一个供应商一个发票,有多个供应商,根据供应商名称来识别,我这里的做法是一个供应商一个py文件,文件名用供应商代码来命名。

在写的时候我想避免以下代码结构:

import 供应商1.py as s1
import 供应商2.py as s2
if supplier_code == '供应商1':
    s1.parse()
elif: supplier_code == '供应商2':
    s2.parse()
....

这种方式明显显得不够灵活和动态,于是经过查阅,发现Python可以动态导入模块 于是有了下面代码:

img

import importlib
import common as util
import traceback

def dispatch(plant:str,supplier:str,file_extension:str,ocr_result_obj):
    try:
        dynamic_module = importlib.import_module('template.' + supplier)
        func_call = getattr(dynamic_module, "parse")
        return func_call(plant,supplier,file_extension,ocr_result_obj,util)
    except Exception as e:
        traceback.print_exc()
    except AttributeError as ae:
        raise ModuleNotFoundError("调用失败: {0}".format(ae))
    except TypeError as te:
        raise ModuleNotFoundError("类型异常: {0}".format(te))
    except ModuleNotFoundError as e1:
        raise ModuleNotFoundError("没有找到模块: {0}".format(e1))
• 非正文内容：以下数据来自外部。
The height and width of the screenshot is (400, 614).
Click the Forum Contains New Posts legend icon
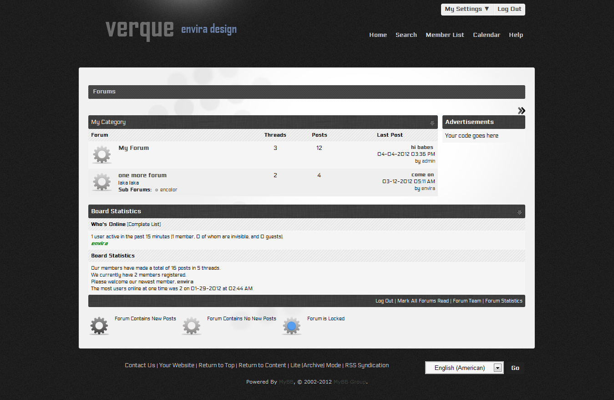pyautogui.click(x=99, y=326)
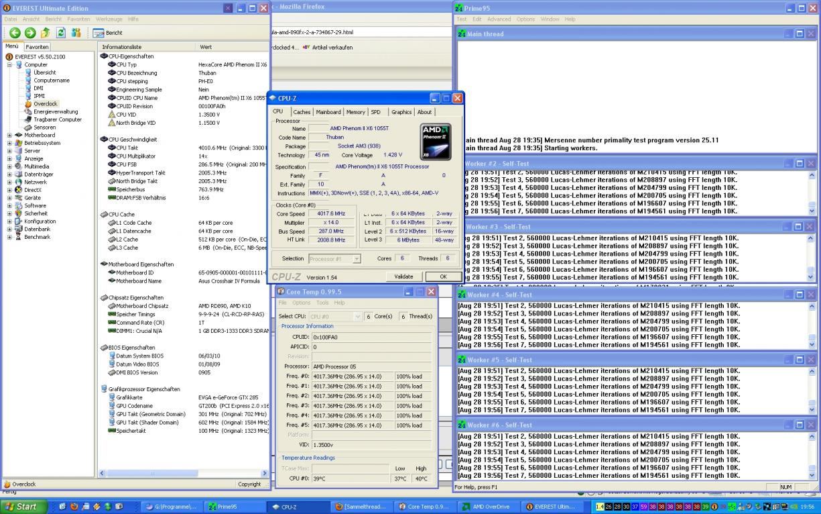Click the green Back arrow in EVEREST
Screen dimensions: 821x514
pos(13,32)
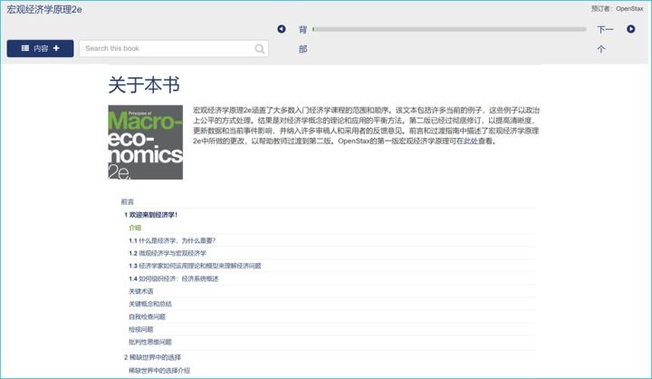
Task: Click the reading progress bar
Action: pyautogui.click(x=448, y=29)
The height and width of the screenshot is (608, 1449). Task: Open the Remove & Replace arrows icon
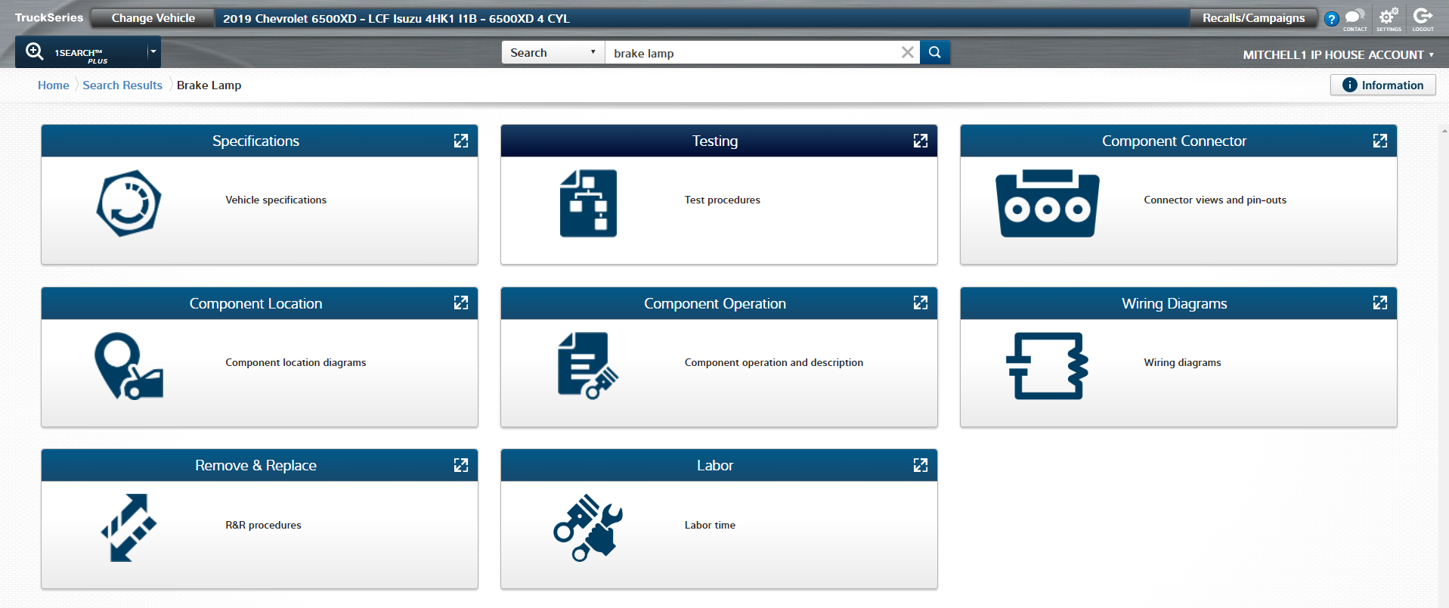(128, 528)
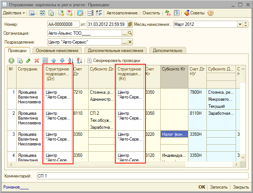
Task: Sort table rows ascending
Action: [x=71, y=61]
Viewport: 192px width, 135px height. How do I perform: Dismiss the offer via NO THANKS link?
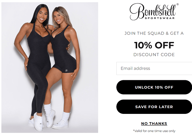click(154, 124)
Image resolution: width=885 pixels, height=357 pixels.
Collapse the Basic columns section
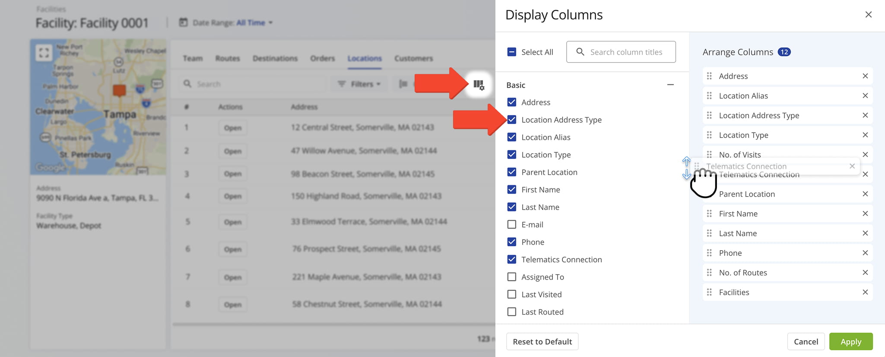coord(670,85)
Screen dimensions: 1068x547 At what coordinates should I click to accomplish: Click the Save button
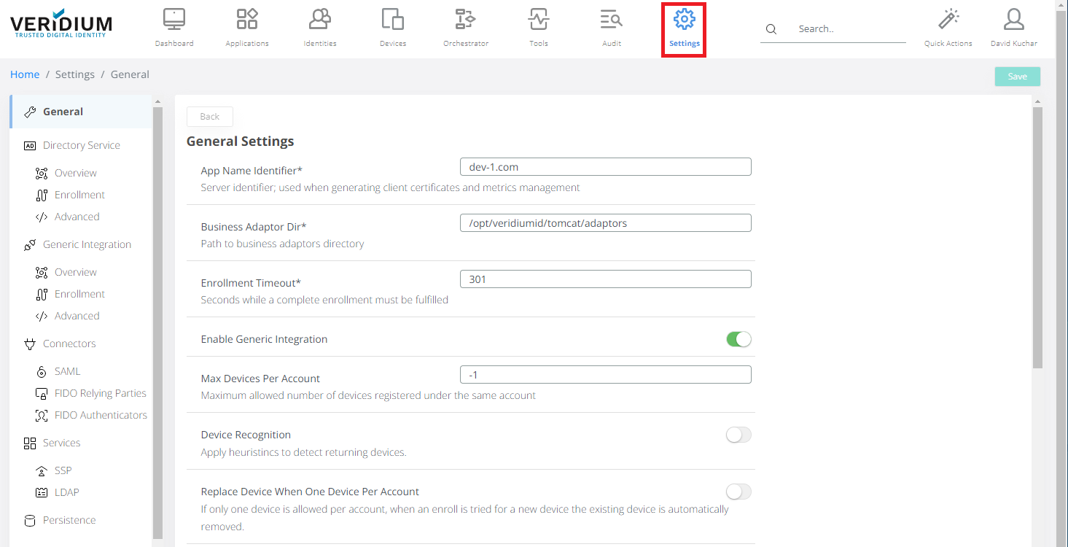tap(1017, 77)
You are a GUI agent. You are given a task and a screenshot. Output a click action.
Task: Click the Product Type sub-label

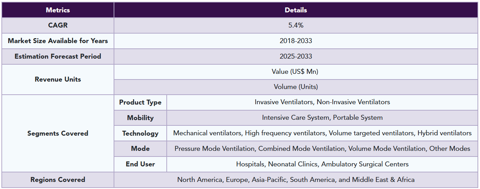[140, 102]
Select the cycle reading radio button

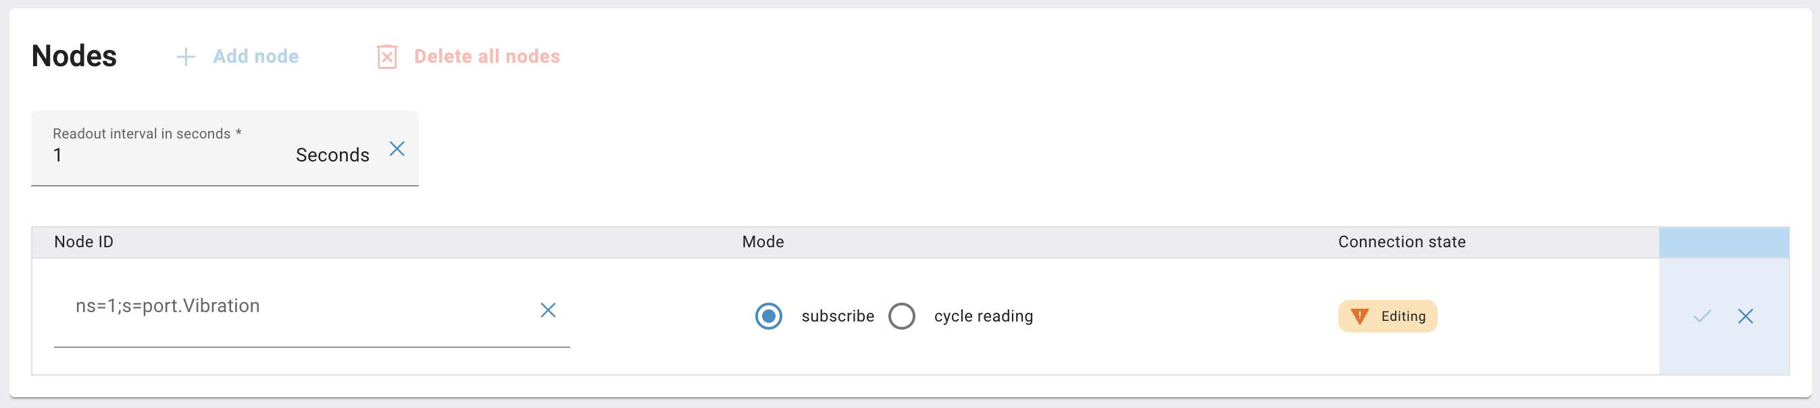902,316
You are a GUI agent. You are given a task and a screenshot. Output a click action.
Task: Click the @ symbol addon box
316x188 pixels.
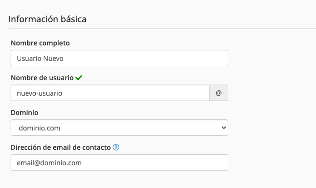219,93
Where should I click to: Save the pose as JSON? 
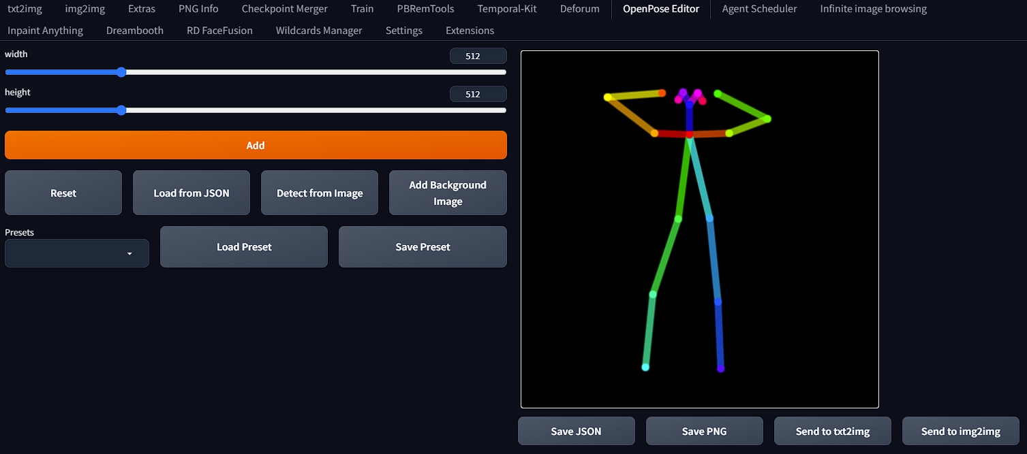(x=576, y=431)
import_module 动态导入,getattr 动态调用模块函数,以此方法达到如果新增供应商解析模板,只要在template目录下新增一个名称对应的py文件,定义parse方法即可,其他的都不用管。

import re

def get_ln(text:str):
    pattern = re.compile(r'-?[1-9]\d*')
    return pattern.search(text).group()

def get_po(text:str):
    pattern = re.compile(r'P\s*X\s*Z\s*[0-9]{5}')
    result = pattern.match(text)
    if result is not None:
        return True
    else:
        return False

def get_invoice_amount(text:str):
    pattern = re.compile(r'00\s*USD$')
    result = pattern.search(text)
    if result is not None:
        return True
    else:
        return False

def get_ip_no(text:str):
    pattern = re.compile(r'^\bde\s*.*\s*[0-9]$', re.IGNORECASE)
    result = pattern.search(text)
    if result is not None:
        return True
    else:
        return False

def parse(plant,supplier,file_extension,ocr_result_obj,util):
    # print("收到参数:{0} {1}".format(plant,str(ocr_result_obj['Headers'])))
    PEOPERTY = ""

    results = None
    if file_extension == '.pdf':
        PEOPERTY = "Text"
        results = ocr_result_obj['Body']['Data']['Results']
    else:
        PEOPERTY = "Word"
        results = ocr_result_obj['Body']['Data']['WordsInfo']

    po = util.find_match_by(results,get_po,PEOPERTY)
    invoice_amount =  util.find_match_by(results,get_invoice_amount,PEOPERTY)
    lp_no = util.find_match_by(results,get_ip_no,PEOPERTY)
    ln = util.find_result_by_text('Invoice number',results,get_ln,PEOPERTY)

    if po is not None:
        po = po.replace(' ','')
    if lp_no is not None:
        lp_no = util.get_match_number(lp_no)
    if invoice_amount is not None:
        invoice_amount = invoice_amount.replace(' ','').replace(',','').replace(',','').replace('USD','')

    # return [ln,po,invoice_amount,lp_no]
    return util.wrapper(ln,invoice_amount,lp_no,po,None,None)

弊端:

被动态调用的函数不能再当前文件引入其他类库,会报错,我通过函数回调来解决,但增加了一些代码的复杂度。